Dr. Purdy will usually see the patient back for evaluation:

  • at one week for most hysterectomy procedures and at 6 weeks with a pelvic exam.
  • at two weeks for robotic surgery and at 8 weeks fora final complete pelvic exam.

Dr  Purdy helps the patient plan for her return to normal activities. As she recovers, she may slowly increase activities such as driving, sports, and light physical work. If the patient can do an activity without pain and fatigue, it should be okay. If an activity causes pain, the patient must call and discuss the situation causing pain with Dr. Purdy.

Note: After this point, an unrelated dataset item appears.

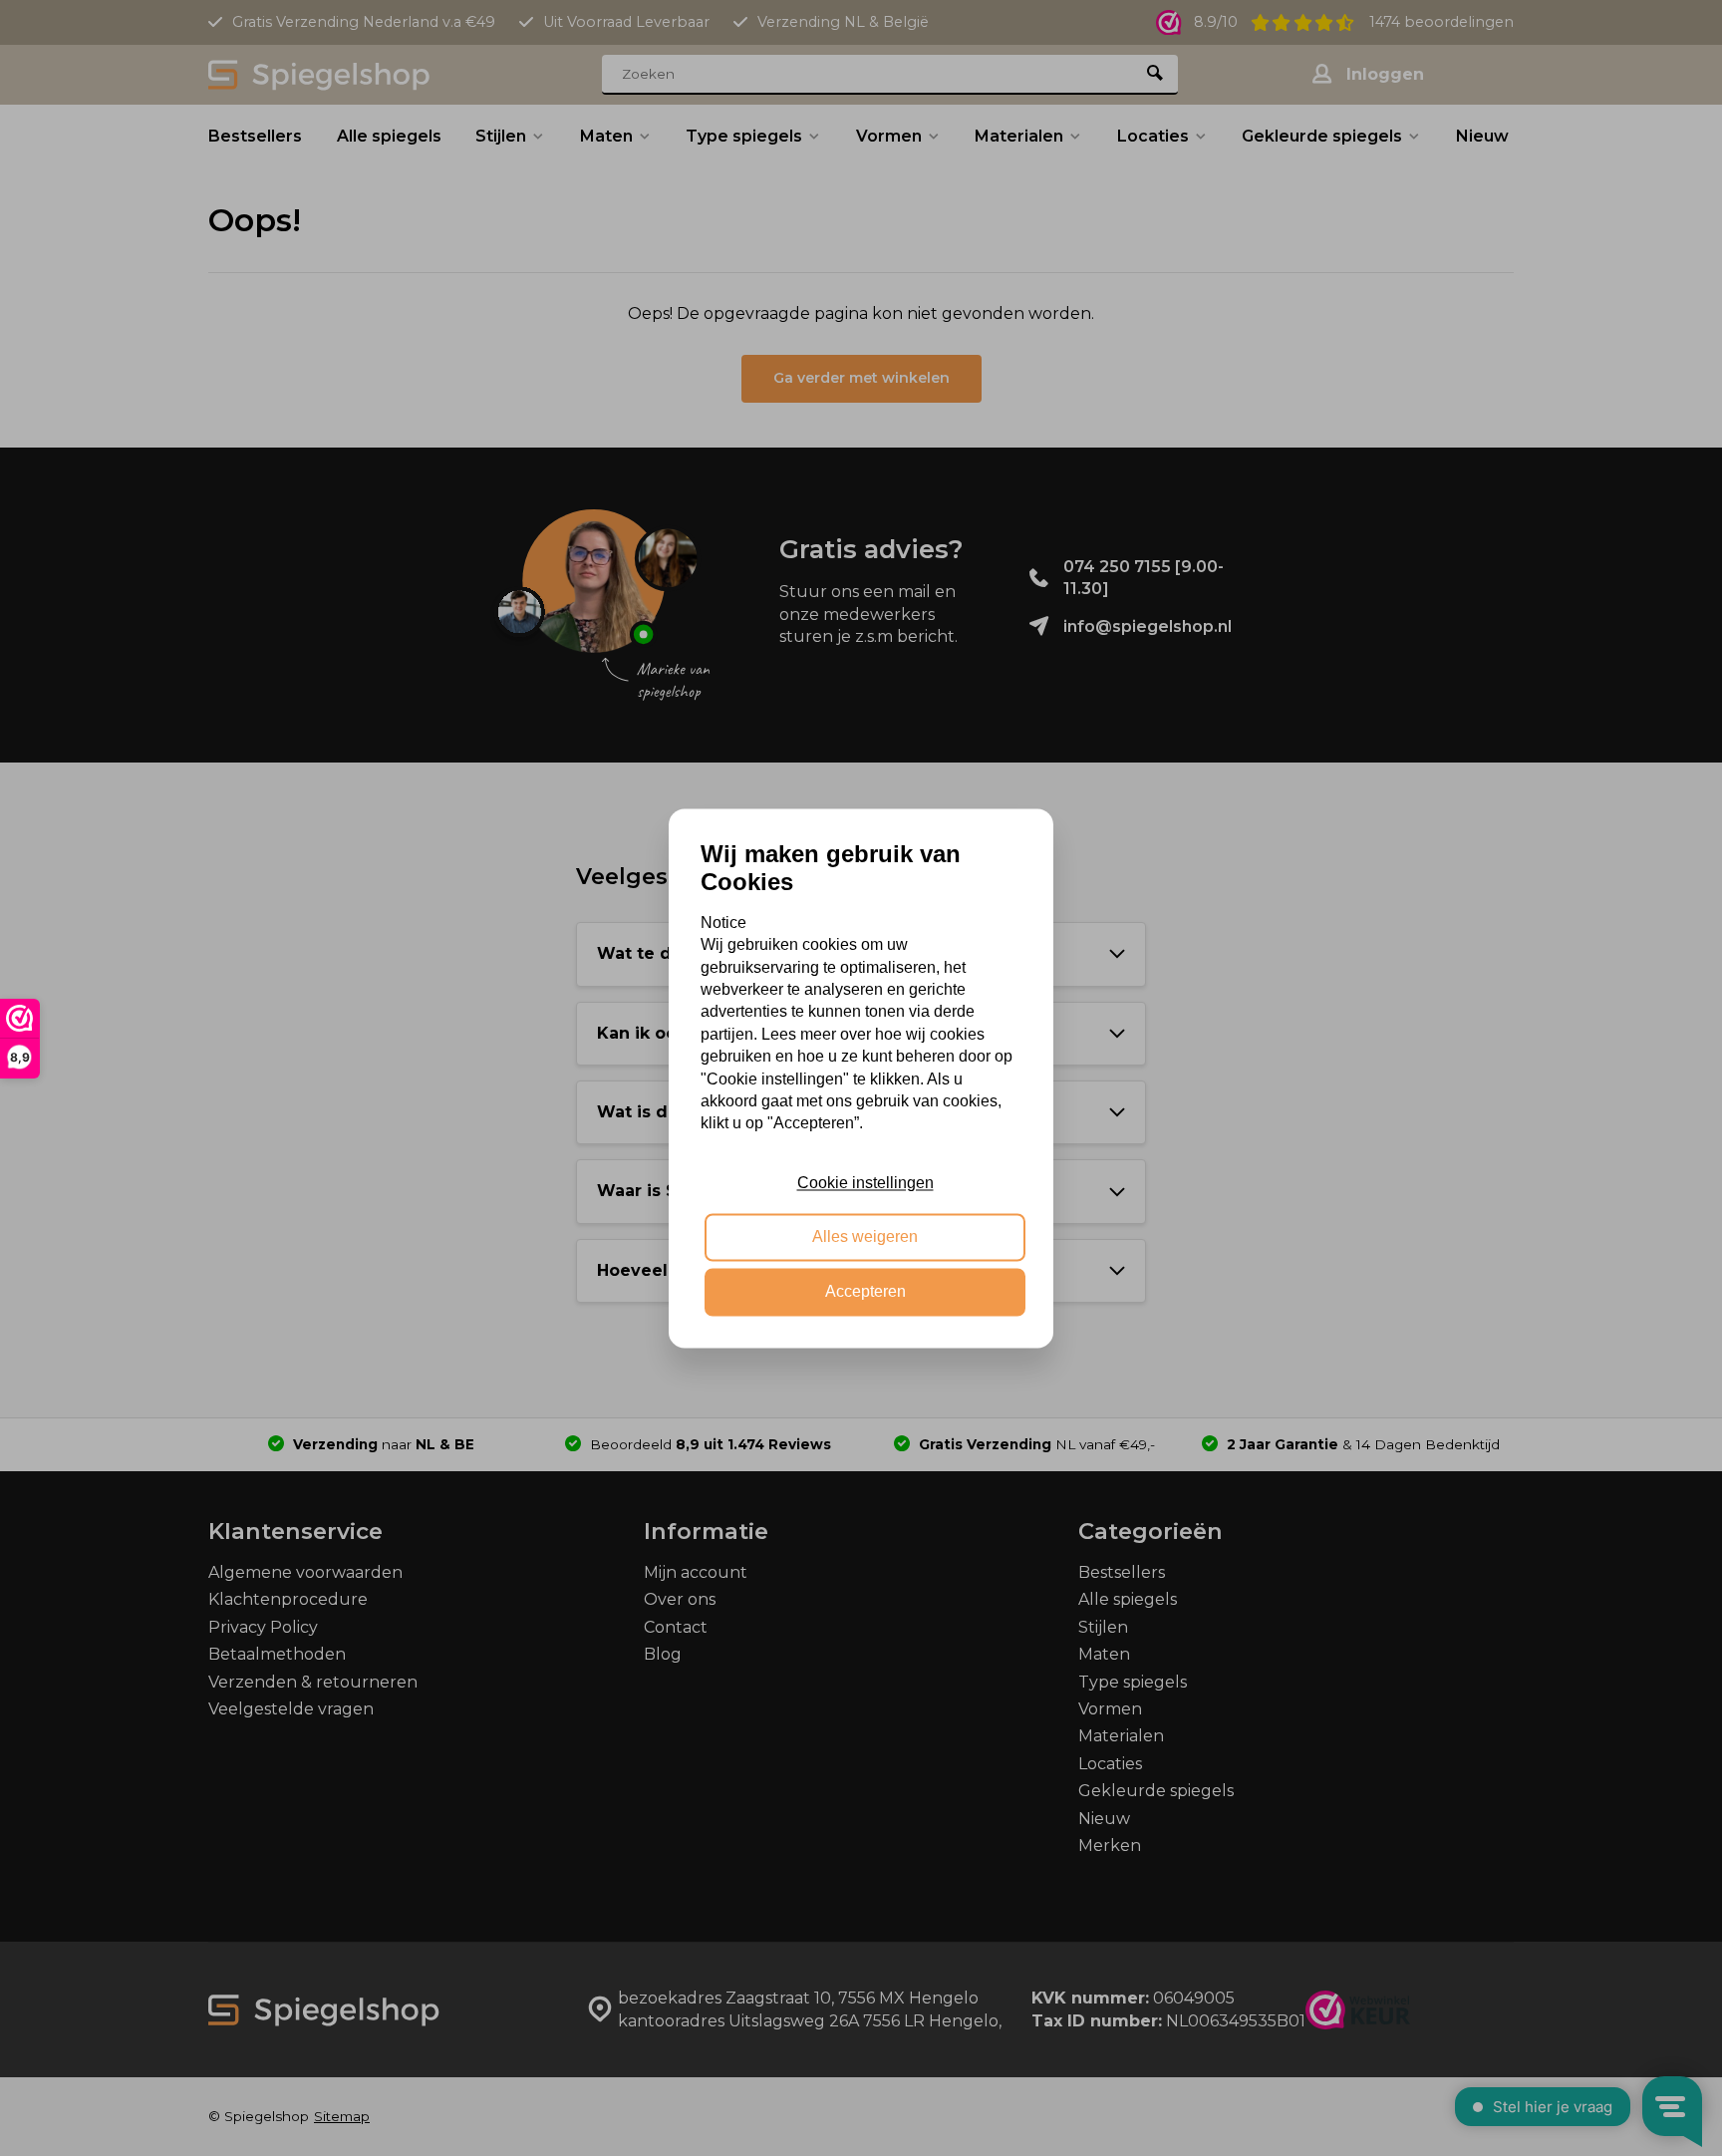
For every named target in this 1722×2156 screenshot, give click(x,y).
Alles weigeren (865, 1237)
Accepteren (865, 1291)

Even after your recovery, you should continue to see  Dr. Purdy for routine gynecologic exams.  Dr. Purdy recommends thin Pap tests routinely of the vaginal every two years after a hysterectomy. If certain cancers were treated (eg cervical or endometrial cancer), then Dr. Purdy may recommend annual thin prep Pap smears of the vaginal cuff.

The vaginal cuff (apex) can still be infected with Human Papilloma Virus (HPV) that may induce abnormal cell changes that can develop into vaginal cuff atypia, vaginal dysplasia or rarely vaginal cuff cancer. High risk sexual activity can place the female's vaginal cuff at cancer risk. Smoking increases the risk of cancer of the vaginal cuff.